* Data extract *
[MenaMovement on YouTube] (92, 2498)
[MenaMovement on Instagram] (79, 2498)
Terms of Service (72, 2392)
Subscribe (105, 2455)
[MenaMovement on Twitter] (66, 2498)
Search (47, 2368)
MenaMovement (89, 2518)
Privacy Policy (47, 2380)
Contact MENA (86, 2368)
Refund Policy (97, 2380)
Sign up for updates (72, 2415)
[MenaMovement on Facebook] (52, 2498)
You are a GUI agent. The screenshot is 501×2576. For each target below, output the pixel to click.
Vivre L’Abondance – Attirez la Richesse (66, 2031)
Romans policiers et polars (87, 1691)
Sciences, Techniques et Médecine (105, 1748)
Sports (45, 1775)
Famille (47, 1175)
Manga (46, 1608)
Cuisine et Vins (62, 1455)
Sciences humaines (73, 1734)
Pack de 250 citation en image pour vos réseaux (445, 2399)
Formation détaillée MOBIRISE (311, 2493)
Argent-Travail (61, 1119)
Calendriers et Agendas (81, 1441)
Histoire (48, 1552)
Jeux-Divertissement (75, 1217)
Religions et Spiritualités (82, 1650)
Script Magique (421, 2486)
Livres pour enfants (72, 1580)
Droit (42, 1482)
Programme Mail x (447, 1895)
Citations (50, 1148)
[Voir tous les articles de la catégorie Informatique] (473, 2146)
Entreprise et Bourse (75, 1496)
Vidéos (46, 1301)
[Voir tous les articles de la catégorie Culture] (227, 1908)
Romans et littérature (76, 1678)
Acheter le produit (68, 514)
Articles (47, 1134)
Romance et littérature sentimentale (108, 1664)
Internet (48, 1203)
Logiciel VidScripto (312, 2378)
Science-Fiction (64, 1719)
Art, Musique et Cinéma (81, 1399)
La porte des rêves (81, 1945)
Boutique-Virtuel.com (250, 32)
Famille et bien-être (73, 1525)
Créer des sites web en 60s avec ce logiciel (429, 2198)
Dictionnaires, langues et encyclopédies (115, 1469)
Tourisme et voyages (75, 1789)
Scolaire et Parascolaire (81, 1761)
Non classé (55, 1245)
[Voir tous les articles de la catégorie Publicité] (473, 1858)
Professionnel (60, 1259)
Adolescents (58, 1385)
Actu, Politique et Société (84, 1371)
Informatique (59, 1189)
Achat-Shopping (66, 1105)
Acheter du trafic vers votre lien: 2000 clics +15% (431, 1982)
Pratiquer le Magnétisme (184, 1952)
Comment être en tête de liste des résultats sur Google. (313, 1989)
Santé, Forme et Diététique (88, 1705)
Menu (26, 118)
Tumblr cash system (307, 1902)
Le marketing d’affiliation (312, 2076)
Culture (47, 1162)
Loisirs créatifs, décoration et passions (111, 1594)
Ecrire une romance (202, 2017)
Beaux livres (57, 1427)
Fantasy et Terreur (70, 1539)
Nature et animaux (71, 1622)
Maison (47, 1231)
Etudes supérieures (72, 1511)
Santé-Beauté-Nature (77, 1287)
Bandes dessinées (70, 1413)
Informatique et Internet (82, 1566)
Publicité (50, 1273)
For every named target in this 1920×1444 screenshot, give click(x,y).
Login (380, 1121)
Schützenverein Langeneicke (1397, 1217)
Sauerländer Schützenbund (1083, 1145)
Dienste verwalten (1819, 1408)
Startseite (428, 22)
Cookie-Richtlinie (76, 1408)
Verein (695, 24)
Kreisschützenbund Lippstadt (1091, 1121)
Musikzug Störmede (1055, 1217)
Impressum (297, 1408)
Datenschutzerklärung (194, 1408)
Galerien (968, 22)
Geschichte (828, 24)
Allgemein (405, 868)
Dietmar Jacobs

* Problem to solve *
Repeat the data word for word, starting at its first line and stopping after the line that contains "Logiciel VidScripto (312, 2378)".

* Your solution *
[MenaMovement on YouTube] (92, 2498)
[MenaMovement on Instagram] (79, 2498)
Terms of Service (72, 2392)
Subscribe (105, 2455)
[MenaMovement on Twitter] (66, 2498)
Search (47, 2368)
MenaMovement (89, 2518)
Privacy Policy (47, 2380)
Contact MENA (86, 2368)
Refund Policy (97, 2380)
Sign up for updates (72, 2415)
[MenaMovement on Facebook] (52, 2498)
You are a GUI agent. The screenshot is 501×2576. For each target below, output the pixel to click.
Vivre L’Abondance – Attirez la Richesse (66, 2031)
Romans policiers et polars (87, 1691)
Sciences, Techniques et Médecine (105, 1748)
Sports (45, 1775)
Famille (47, 1175)
Manga (46, 1608)
Cuisine et Vins (62, 1455)
Sciences humaines (73, 1734)
Pack de 250 citation en image pour vos réseaux (445, 2399)
Formation détaillée MOBIRISE (311, 2493)
Argent-Travail (61, 1119)
Calendriers et Agendas (81, 1441)
Histoire (48, 1552)
Jeux-Divertissement (75, 1217)
Religions et Spiritualités (82, 1650)
Script Magique (421, 2486)
Livres pour enfants (72, 1580)
Droit (42, 1482)
Programme Mail x (447, 1895)
Citations (50, 1148)
[Voir tous les articles de la catégorie Informatique] (473, 2146)
Entreprise et Bourse (75, 1496)
Vidéos (46, 1301)
[Voir tous les articles de la catégorie Culture] (227, 1908)
Romans et littérature (76, 1678)
Acheter le produit (68, 514)
Articles (47, 1134)
Romance et littérature sentimentale (108, 1664)
Internet (48, 1203)
Logiciel VidScripto (312, 2378)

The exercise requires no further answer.